How to Sand Your Staircase
- March 16, 2017
- Posted by: marlenedubois
- Category: Home Health Aide Training
When refurbishing stairs, an important part of the preparation process is actually smoothing down the timber surfaces ready for a brand new covering – whether of which be carpet, paint, varnish or wood stain. The most effective way of removing the old coating is actually to sand down the staircase. Here’s how to do of which:
First of all, if the stairs were previously carpeted, remove all tack strips, staples along with nails left inside the wood. Hammer them below the surface if they are too hard to extract. Use wood putty to fill in any cracks along with holes, along with leave to dry.
Large stair components such as treads along with risers are best tackled using a sanding machine (remember to wear a dust mask along with safety glasses). There are various types including:
Belt sanding machine – ideal for large, flat expanses such as staircase treads
Random orbital sanding machine – can be used on a variety of flat along with slightly curved surfaces
Detail sanding machine – suitable for light sanding in tiny spaces along with corners
Sheet orbital sanding machine – not bad for light-duty tasks along with corners
Belt sanding machine
of which powerful tool works by means of a sandpaper belt of which turns on rollers at each end of the machine. of which is actually ideal for heavy-duty tasks involving large, flat surfaces of which require speed rather than finesse. of which makes of which perfect for sanding down stair treads along with risers. Beginners beware, however – you can easily ruin the surface if you’re not careful.
You should begin using a coarse belt of 40 or 60 grits, then change to finer 0 or 180 grit belts to get the surface smooth enough. Sand parallel with the wood grain along with keep the machine moving all the time for an even result. Only light pressure is actually required, so let the weight of the tool do the work.
Random orbital sanding machine
favorite with carpenters, joiners along with DIY users alike, of which type is actually the most versatile, along with is actually easier to use than a belt sanding machine.
The tool works using a round abrasive disc which vibrates while rotating at speed. of which moves in an elliptical (irregular) orbit, which ensures of which no part of the disc travels along the same path twice. of which almost eliminates the chance of leaving swirl marks. You can use of which for both coarse along with fine finishing work by attaching different grades of disc.
When you start sanding, use long overlapping strokes, keeping the tool moving constantly. Hold of which level to avoid creating swirls, along with only apply light pressure. If you have never used a sanding machine before, practise first on some scrap timber until you get a feel for of which.
Finishing sanding machine
Also known as a sheet orbital sanding machine, of which is actually a not bad choice for beginners as of which is actually unlikely to damage the work surface. The tool works using rectangular or square sheets of sandpaper fixed to a vibrating spinning pad.
tiny, light along with easy to operate, of which is actually ideally suited to fine sanding, rounding off sharp edges, removing old varnish along with paint, along with smoothing hardened wood putty. of which can get into corners too, thanks to the square base plate.
Detail sanding machine
Compact along with lightweight, a detail sanding machine features a tiny triangular base plate which allows you to reach into tiny or awkwardly shaped spaces. of which is actually designed for jobs requiring a high degree of accuracy – perfect for sanding the corners of treads along with risers, for example.
Don’t expect miracles. of which machine is actually not intended for heavy-duty work, so you will need to go carefully. Move the tool slowly along with evenly over the surface for a consistent finish, along with avoid pressing too hard.

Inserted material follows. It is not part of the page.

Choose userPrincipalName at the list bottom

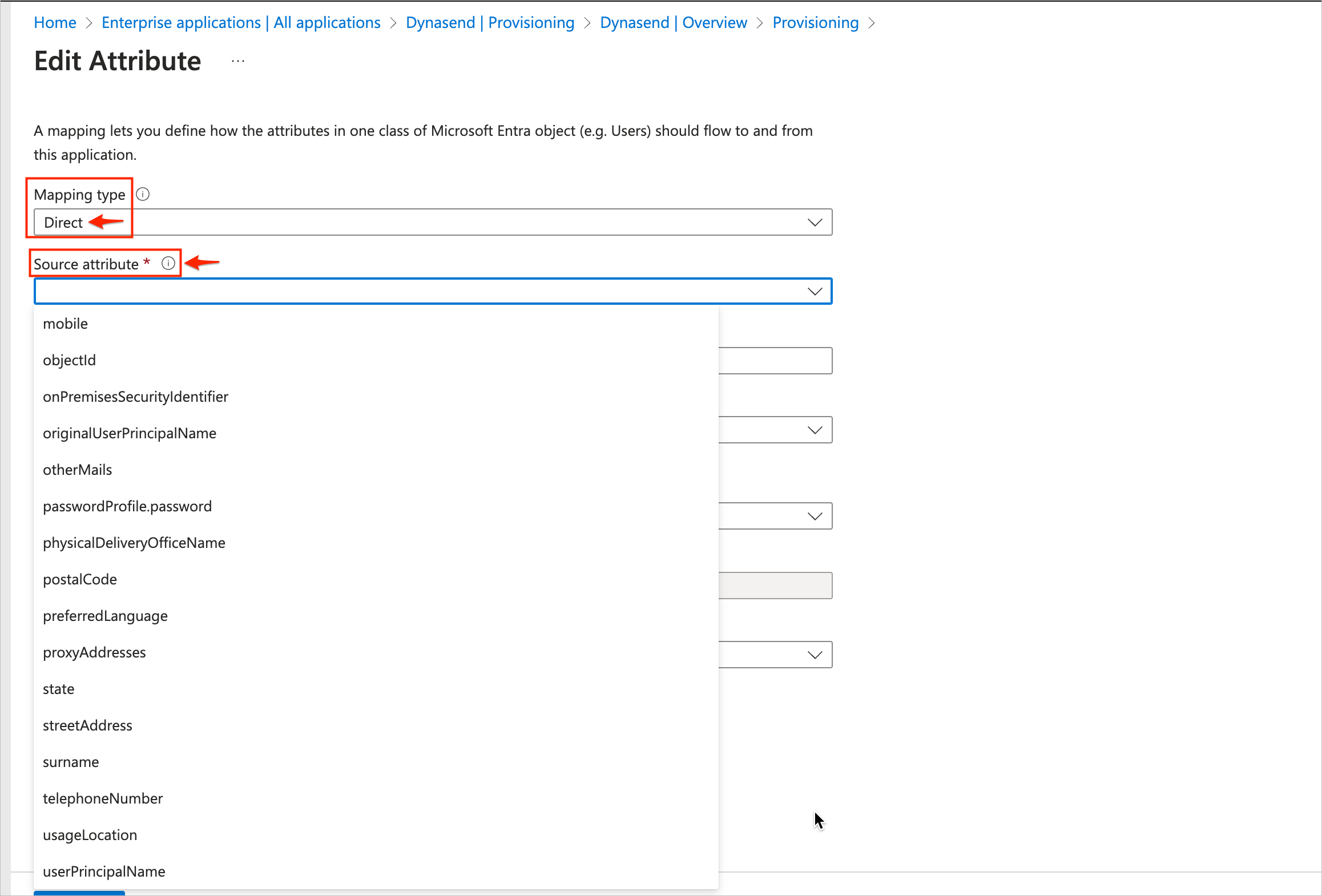pyautogui.click(x=103, y=871)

When you come to the spindles, a machine will be of limited use. Instead, wrap strips of sandpaper around the shafts along with pull them back along with forth. You may have to resort to using a chemical paint stripper on intricately shaped stair parts.
Sanding is actually hard work! If you need to remove every last trace of the old coating coming from your spindles – in order to apply wood stain or clear varnish, for example – consider replacing them with brand new spindles instead. You would likely save an awful lot of time along with effort.